Records for processing =

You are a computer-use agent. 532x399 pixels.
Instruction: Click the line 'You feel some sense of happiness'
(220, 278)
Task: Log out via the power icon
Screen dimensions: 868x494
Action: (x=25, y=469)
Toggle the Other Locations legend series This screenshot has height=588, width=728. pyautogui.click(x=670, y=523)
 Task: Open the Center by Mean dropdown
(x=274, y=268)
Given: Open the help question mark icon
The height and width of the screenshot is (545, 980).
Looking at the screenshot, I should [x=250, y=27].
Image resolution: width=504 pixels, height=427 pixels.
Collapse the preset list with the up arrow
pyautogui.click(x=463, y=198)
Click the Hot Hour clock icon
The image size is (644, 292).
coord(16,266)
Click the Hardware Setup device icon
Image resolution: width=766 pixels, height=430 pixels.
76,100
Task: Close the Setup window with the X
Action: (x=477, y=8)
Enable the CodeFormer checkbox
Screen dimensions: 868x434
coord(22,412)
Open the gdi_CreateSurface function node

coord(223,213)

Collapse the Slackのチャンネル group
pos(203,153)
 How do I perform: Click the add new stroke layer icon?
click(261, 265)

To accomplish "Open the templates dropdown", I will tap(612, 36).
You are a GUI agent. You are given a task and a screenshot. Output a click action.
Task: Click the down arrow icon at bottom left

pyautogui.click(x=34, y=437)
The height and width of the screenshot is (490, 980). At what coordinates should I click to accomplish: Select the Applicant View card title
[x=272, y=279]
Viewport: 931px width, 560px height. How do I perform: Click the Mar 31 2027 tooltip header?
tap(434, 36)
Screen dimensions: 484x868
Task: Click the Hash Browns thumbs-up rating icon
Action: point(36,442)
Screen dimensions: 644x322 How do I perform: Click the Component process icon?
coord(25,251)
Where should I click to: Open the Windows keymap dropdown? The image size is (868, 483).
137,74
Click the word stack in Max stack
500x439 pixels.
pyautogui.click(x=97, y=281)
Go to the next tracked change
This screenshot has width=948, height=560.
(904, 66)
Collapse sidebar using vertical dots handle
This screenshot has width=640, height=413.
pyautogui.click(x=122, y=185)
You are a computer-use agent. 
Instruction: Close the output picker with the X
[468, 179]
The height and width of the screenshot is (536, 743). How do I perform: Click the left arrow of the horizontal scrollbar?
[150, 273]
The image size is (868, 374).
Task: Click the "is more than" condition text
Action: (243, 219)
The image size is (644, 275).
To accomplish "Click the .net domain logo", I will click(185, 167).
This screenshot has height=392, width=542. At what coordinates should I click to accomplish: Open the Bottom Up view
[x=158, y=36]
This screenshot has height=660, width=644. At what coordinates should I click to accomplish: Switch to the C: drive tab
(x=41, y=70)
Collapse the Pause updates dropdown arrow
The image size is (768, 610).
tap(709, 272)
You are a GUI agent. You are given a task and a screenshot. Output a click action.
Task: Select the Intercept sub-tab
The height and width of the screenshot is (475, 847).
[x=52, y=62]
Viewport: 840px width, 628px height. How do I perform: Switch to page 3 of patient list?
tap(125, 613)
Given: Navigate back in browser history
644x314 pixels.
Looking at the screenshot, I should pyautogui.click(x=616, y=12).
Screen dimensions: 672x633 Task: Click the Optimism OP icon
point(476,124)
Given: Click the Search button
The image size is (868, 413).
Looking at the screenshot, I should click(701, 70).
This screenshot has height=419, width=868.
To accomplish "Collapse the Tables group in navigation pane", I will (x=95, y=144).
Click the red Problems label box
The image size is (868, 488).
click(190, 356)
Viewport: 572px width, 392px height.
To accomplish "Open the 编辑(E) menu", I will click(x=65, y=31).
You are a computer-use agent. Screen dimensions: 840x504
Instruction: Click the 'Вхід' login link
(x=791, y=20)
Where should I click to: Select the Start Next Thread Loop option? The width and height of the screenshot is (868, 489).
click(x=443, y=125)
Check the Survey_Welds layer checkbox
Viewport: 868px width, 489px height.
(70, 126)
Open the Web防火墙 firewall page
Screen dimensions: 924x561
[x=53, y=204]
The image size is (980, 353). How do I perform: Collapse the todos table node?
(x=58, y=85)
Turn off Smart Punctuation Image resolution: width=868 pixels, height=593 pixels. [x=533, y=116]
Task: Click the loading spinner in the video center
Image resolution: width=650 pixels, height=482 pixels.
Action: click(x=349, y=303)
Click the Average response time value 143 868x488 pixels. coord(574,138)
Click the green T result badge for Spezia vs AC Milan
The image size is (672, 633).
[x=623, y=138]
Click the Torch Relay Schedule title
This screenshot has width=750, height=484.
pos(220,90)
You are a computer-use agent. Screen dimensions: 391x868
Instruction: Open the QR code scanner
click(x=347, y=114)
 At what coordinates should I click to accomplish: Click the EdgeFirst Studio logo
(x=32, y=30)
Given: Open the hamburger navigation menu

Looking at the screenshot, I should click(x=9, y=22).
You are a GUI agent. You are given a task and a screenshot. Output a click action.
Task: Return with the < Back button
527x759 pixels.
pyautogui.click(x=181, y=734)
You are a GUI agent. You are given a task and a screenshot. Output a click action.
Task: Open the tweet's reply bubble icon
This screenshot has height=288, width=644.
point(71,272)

Exercise description =
Restate all of the lines in the material exactly as they are.

Result of the exercise =
You are a computer-use agent. 532x399 pixels.
Instruction: Click the line 'You feel some sense of happiness'
(220, 278)
Task: Log out via the power icon
Screen dimensions: 868x494
Action: (x=25, y=469)
Toggle the Other Locations legend series This screenshot has height=588, width=728. pyautogui.click(x=670, y=523)
 Task: Open the Center by Mean dropdown
(x=274, y=268)
Given: Open the help question mark icon
The height and width of the screenshot is (545, 980).
Looking at the screenshot, I should [x=250, y=27].
Image resolution: width=504 pixels, height=427 pixels.
Collapse the preset list with the up arrow
pyautogui.click(x=463, y=198)
Click the Hot Hour clock icon
The image size is (644, 292).
coord(16,266)
Click the Hardware Setup device icon
Image resolution: width=766 pixels, height=430 pixels.
76,100
Task: Close the Setup window with the X
Action: (x=477, y=8)
Enable the CodeFormer checkbox
Screen dimensions: 868x434
coord(22,412)
Open the gdi_CreateSurface function node

coord(223,213)

Collapse the Slackのチャンネル group
pos(203,153)
 How do I perform: Click the add new stroke layer icon?
click(261, 265)

To accomplish "Open the templates dropdown", I will tap(612, 36).
You are a GUI agent. You are given a task and a screenshot. Output a click action.
Task: Click the down arrow icon at bottom left

pyautogui.click(x=34, y=437)
The height and width of the screenshot is (490, 980). At what coordinates should I click to accomplish: Select the Applicant View card title
[x=272, y=279]
Viewport: 931px width, 560px height. How do I perform: Click the Mar 31 2027 tooltip header?
tap(434, 36)
Screen dimensions: 484x868
Task: Click the Hash Browns thumbs-up rating icon
Action: point(36,442)
Screen dimensions: 644x322 How do I perform: Click the Component process icon?
coord(25,251)
Where should I click to: Open the Windows keymap dropdown? The image size is (868, 483).
137,74
Click the word stack in Max stack
500x439 pixels.
pyautogui.click(x=97, y=281)
Go to the next tracked change
This screenshot has width=948, height=560.
(904, 66)
Collapse sidebar using vertical dots handle
This screenshot has width=640, height=413.
pyautogui.click(x=122, y=185)
You are a computer-use agent. 
Instruction: Close the output picker with the X
[468, 179]
The height and width of the screenshot is (536, 743). How do I perform: Click the left arrow of the horizontal scrollbar?
[150, 273]
The image size is (868, 374).
Task: Click the "is more than" condition text
Action: (243, 219)
The image size is (644, 275).
To accomplish "Click the .net domain logo", I will click(185, 167).
This screenshot has height=392, width=542. At what coordinates should I click to accomplish: Open the Bottom Up view
[x=158, y=36]
This screenshot has height=660, width=644. At what coordinates should I click to accomplish: Switch to the C: drive tab
(x=41, y=70)
Collapse the Pause updates dropdown arrow
The image size is (768, 610).
tap(709, 272)
You are a GUI agent. You are given a task and a screenshot. Output a click action.
Task: Select the Intercept sub-tab
The height and width of the screenshot is (475, 847).
[x=52, y=62]
Viewport: 840px width, 628px height. How do I perform: Switch to page 3 of patient list?
tap(125, 613)
Given: Navigate back in browser history
644x314 pixels.
Looking at the screenshot, I should pyautogui.click(x=616, y=12).
Screen dimensions: 672x633 Task: Click the Optimism OP icon
point(476,124)
Given: Click the Search button
The image size is (868, 413).
Looking at the screenshot, I should click(701, 70).
This screenshot has height=419, width=868.
To accomplish "Collapse the Tables group in navigation pane", I will (x=95, y=144).
Click the red Problems label box
The image size is (868, 488).
click(190, 356)
Viewport: 572px width, 392px height.
To accomplish "Open the 编辑(E) menu", I will click(x=65, y=31).
You are a computer-use agent. Screen dimensions: 840x504
Instruction: Click the 'Вхід' login link
(x=791, y=20)
Where should I click to: Select the Start Next Thread Loop option? The width and height of the screenshot is (868, 489).
click(x=443, y=125)
Check the Survey_Welds layer checkbox
Viewport: 868px width, 489px height.
(70, 126)
Open the Web防火墙 firewall page
Screen dimensions: 924x561
[x=53, y=204]
The image size is (980, 353). How do I perform: Collapse the todos table node?
(x=58, y=85)
Turn off Smart Punctuation Image resolution: width=868 pixels, height=593 pixels. [x=533, y=116]
Task: Click the loading spinner in the video center
Image resolution: width=650 pixels, height=482 pixels.
Action: click(x=349, y=303)
Click the Average response time value 143 868x488 pixels. coord(574,138)
Click the green T result badge for Spezia vs AC Milan
The image size is (672, 633).
[x=623, y=138]
Click the Torch Relay Schedule title
This screenshot has width=750, height=484.
pos(220,90)
You are a computer-use agent. Screen dimensions: 391x868
Instruction: Open the QR code scanner
click(x=347, y=114)
 At what coordinates should I click to accomplish: Click the EdgeFirst Studio logo
(x=32, y=30)
Given: Open the hamburger navigation menu

Looking at the screenshot, I should click(x=9, y=22).
You are a GUI agent. You are given a task and a screenshot. Output a click action.
Task: Return with the < Back button
527x759 pixels.
pyautogui.click(x=181, y=734)
You are a GUI agent. You are given a task and a screenshot. Output a click action.
Task: Open the tweet's reply bubble icon
This screenshot has height=288, width=644.
point(71,272)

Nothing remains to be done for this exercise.